[Dataset entries]
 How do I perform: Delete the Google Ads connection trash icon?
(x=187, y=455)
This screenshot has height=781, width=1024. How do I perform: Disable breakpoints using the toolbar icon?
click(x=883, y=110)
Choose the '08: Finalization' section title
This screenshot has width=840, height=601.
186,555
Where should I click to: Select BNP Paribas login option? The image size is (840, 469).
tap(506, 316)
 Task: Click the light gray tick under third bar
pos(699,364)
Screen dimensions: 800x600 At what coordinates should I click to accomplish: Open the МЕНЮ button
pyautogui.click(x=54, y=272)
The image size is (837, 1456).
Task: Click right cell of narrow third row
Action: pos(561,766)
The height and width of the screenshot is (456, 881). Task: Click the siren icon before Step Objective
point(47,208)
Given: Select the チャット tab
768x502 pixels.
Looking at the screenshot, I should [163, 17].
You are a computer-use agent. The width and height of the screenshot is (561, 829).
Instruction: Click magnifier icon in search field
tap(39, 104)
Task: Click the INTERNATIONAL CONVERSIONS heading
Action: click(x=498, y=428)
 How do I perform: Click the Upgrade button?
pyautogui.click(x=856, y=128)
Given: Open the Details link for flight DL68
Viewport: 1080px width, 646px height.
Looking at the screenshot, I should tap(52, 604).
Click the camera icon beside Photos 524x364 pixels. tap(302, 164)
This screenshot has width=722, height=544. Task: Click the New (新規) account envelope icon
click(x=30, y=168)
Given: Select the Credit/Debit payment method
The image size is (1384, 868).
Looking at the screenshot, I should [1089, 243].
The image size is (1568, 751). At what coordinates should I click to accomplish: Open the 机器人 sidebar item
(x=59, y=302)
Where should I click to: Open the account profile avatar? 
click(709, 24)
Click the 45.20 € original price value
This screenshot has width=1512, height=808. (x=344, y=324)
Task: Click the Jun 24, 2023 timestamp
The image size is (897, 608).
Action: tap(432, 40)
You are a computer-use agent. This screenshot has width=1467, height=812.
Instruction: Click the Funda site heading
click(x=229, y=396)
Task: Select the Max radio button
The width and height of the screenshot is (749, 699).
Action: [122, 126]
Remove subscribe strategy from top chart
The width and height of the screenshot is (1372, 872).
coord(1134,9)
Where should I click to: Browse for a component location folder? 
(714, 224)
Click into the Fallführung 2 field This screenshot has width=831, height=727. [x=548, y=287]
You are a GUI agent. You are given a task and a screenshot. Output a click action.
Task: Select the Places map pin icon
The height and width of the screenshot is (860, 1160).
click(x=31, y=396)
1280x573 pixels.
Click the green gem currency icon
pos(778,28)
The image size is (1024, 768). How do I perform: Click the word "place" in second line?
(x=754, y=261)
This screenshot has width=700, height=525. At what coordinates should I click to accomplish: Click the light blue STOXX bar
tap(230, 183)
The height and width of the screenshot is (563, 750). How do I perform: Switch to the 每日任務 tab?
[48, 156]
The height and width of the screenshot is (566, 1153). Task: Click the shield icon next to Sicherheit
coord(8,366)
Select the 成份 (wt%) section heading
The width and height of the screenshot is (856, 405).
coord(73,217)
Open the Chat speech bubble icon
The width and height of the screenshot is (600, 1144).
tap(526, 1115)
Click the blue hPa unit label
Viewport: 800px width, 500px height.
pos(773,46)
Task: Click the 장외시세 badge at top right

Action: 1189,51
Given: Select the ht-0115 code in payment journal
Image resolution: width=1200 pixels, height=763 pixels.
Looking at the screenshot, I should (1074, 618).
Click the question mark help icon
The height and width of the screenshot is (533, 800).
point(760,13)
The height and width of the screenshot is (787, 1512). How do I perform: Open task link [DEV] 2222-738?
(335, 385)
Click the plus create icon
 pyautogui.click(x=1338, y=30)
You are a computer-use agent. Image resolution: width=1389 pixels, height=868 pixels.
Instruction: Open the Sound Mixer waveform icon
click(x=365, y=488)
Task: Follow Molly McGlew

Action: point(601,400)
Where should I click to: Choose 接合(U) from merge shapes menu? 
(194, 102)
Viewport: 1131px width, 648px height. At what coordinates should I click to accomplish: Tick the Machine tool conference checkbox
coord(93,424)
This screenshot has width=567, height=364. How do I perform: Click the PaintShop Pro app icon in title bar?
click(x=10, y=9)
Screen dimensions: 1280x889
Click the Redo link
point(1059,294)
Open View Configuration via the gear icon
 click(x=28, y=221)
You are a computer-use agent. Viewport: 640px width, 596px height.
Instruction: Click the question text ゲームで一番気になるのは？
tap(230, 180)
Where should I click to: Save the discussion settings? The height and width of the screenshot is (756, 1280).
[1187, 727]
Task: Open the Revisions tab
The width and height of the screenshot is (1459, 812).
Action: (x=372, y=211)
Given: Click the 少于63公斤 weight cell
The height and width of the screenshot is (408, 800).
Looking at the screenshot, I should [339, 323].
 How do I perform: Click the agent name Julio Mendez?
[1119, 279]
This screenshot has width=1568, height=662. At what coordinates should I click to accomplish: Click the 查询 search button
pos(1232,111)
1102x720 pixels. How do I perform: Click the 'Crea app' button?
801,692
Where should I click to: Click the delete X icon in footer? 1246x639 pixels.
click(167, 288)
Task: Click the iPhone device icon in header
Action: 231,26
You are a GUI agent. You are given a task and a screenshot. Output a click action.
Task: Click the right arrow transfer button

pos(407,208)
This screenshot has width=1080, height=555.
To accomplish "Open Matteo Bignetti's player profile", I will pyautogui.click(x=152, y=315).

--- Task requirements ---
Print every record exactly as it was given.

--- Response to this exercise ---
 How do I perform: Delete the Google Ads connection trash icon?
(x=187, y=455)
This screenshot has height=781, width=1024. How do I perform: Disable breakpoints using the toolbar icon?
click(x=883, y=110)
Choose the '08: Finalization' section title
This screenshot has width=840, height=601.
186,555
Where should I click to: Select BNP Paribas login option? The image size is (840, 469).
tap(506, 316)
 Task: Click the light gray tick under third bar
pos(699,364)
Screen dimensions: 800x600 At what coordinates should I click to accomplish: Open the МЕНЮ button
pyautogui.click(x=54, y=272)
The image size is (837, 1456).
Task: Click right cell of narrow third row
Action: pos(561,766)
The height and width of the screenshot is (456, 881). Task: Click the siren icon before Step Objective
point(47,208)
Given: Select the チャット tab
768x502 pixels.
Looking at the screenshot, I should [163, 17].
You are a computer-use agent. The width and height of the screenshot is (561, 829).
Instruction: Click magnifier icon in search field
tap(39, 104)
Task: Click the INTERNATIONAL CONVERSIONS heading
Action: click(x=498, y=428)
 How do I perform: Click the Upgrade button?
pyautogui.click(x=856, y=128)
Given: Open the Details link for flight DL68
Viewport: 1080px width, 646px height.
Looking at the screenshot, I should tap(52, 604).
Click the camera icon beside Photos 524x364 pixels. tap(302, 164)
This screenshot has width=722, height=544. Task: Click the New (新規) account envelope icon
click(x=30, y=168)
Given: Select the Credit/Debit payment method
The image size is (1384, 868).
Looking at the screenshot, I should [1089, 243].
The image size is (1568, 751). At what coordinates should I click to accomplish: Open the 机器人 sidebar item
(x=59, y=302)
Where should I click to: Open the account profile avatar? 
click(709, 24)
Click the 45.20 € original price value
This screenshot has width=1512, height=808. (x=344, y=324)
Task: Click the Jun 24, 2023 timestamp
The image size is (897, 608).
Action: tap(432, 40)
You are a computer-use agent. This screenshot has width=1467, height=812.
Instruction: Click the Funda site heading
click(x=229, y=396)
Task: Select the Max radio button
The width and height of the screenshot is (749, 699).
Action: [122, 126]
Remove subscribe strategy from top chart
The width and height of the screenshot is (1372, 872).
coord(1134,9)
Where should I click to: Browse for a component location folder? 
(714, 224)
Click into the Fallführung 2 field This screenshot has width=831, height=727. [x=548, y=287]
You are a GUI agent. You are given a task and a screenshot. Output a click action.
Task: Select the Places map pin icon
The height and width of the screenshot is (860, 1160).
click(x=31, y=396)
1280x573 pixels.
Click the green gem currency icon
pos(778,28)
The image size is (1024, 768). How do I perform: Click the word "place" in second line?
(x=754, y=261)
This screenshot has width=700, height=525. At what coordinates should I click to accomplish: Click the light blue STOXX bar
tap(230, 183)
The height and width of the screenshot is (563, 750). How do I perform: Switch to the 每日任務 tab?
[48, 156]
The height and width of the screenshot is (566, 1153). Task: Click the shield icon next to Sicherheit
coord(8,366)
Select the 成份 (wt%) section heading
The width and height of the screenshot is (856, 405).
coord(73,217)
Open the Chat speech bubble icon
The width and height of the screenshot is (600, 1144).
tap(526, 1115)
Click the blue hPa unit label
Viewport: 800px width, 500px height.
pos(773,46)
Task: Click the 장외시세 badge at top right

Action: 1189,51
Given: Select the ht-0115 code in payment journal
Image resolution: width=1200 pixels, height=763 pixels.
Looking at the screenshot, I should (1074, 618).
Click the question mark help icon
The height and width of the screenshot is (533, 800).
point(760,13)
The height and width of the screenshot is (787, 1512). How do I perform: Open task link [DEV] 2222-738?
(335, 385)
Click the plus create icon
 pyautogui.click(x=1338, y=30)
You are a computer-use agent. Image resolution: width=1389 pixels, height=868 pixels.
Instruction: Open the Sound Mixer waveform icon
click(x=365, y=488)
Task: Follow Molly McGlew

Action: point(601,400)
Where should I click to: Choose 接合(U) from merge shapes menu? 
(194, 102)
Viewport: 1131px width, 648px height. At what coordinates should I click to accomplish: Tick the Machine tool conference checkbox
coord(93,424)
This screenshot has width=567, height=364. How do I perform: Click the PaintShop Pro app icon in title bar?
click(x=10, y=9)
Screen dimensions: 1280x889
Click the Redo link
point(1059,294)
Open View Configuration via the gear icon
 click(x=28, y=221)
You are a computer-use agent. Viewport: 640px width, 596px height.
Instruction: Click the question text ゲームで一番気になるのは？
tap(230, 180)
Where should I click to: Save the discussion settings? The height and width of the screenshot is (756, 1280).
[1187, 727]
Task: Open the Revisions tab
The width and height of the screenshot is (1459, 812).
Action: (x=372, y=211)
Given: Click the 少于63公斤 weight cell
The height and width of the screenshot is (408, 800).
Looking at the screenshot, I should [339, 323].
 How do I perform: Click the agent name Julio Mendez?
[1119, 279]
This screenshot has width=1568, height=662. At what coordinates should I click to accomplish: Click the 查询 search button
pos(1232,111)
1102x720 pixels. How do I perform: Click the 'Crea app' button?
801,692
Where should I click to: Click the delete X icon in footer? 1246x639 pixels.
click(167, 288)
Task: Click the iPhone device icon in header
Action: 231,26
You are a GUI agent. You are given a task and a screenshot. Output a click action.
Task: Click the right arrow transfer button

pos(407,208)
This screenshot has width=1080, height=555.
To accomplish "Open Matteo Bignetti's player profile", I will pyautogui.click(x=152, y=315).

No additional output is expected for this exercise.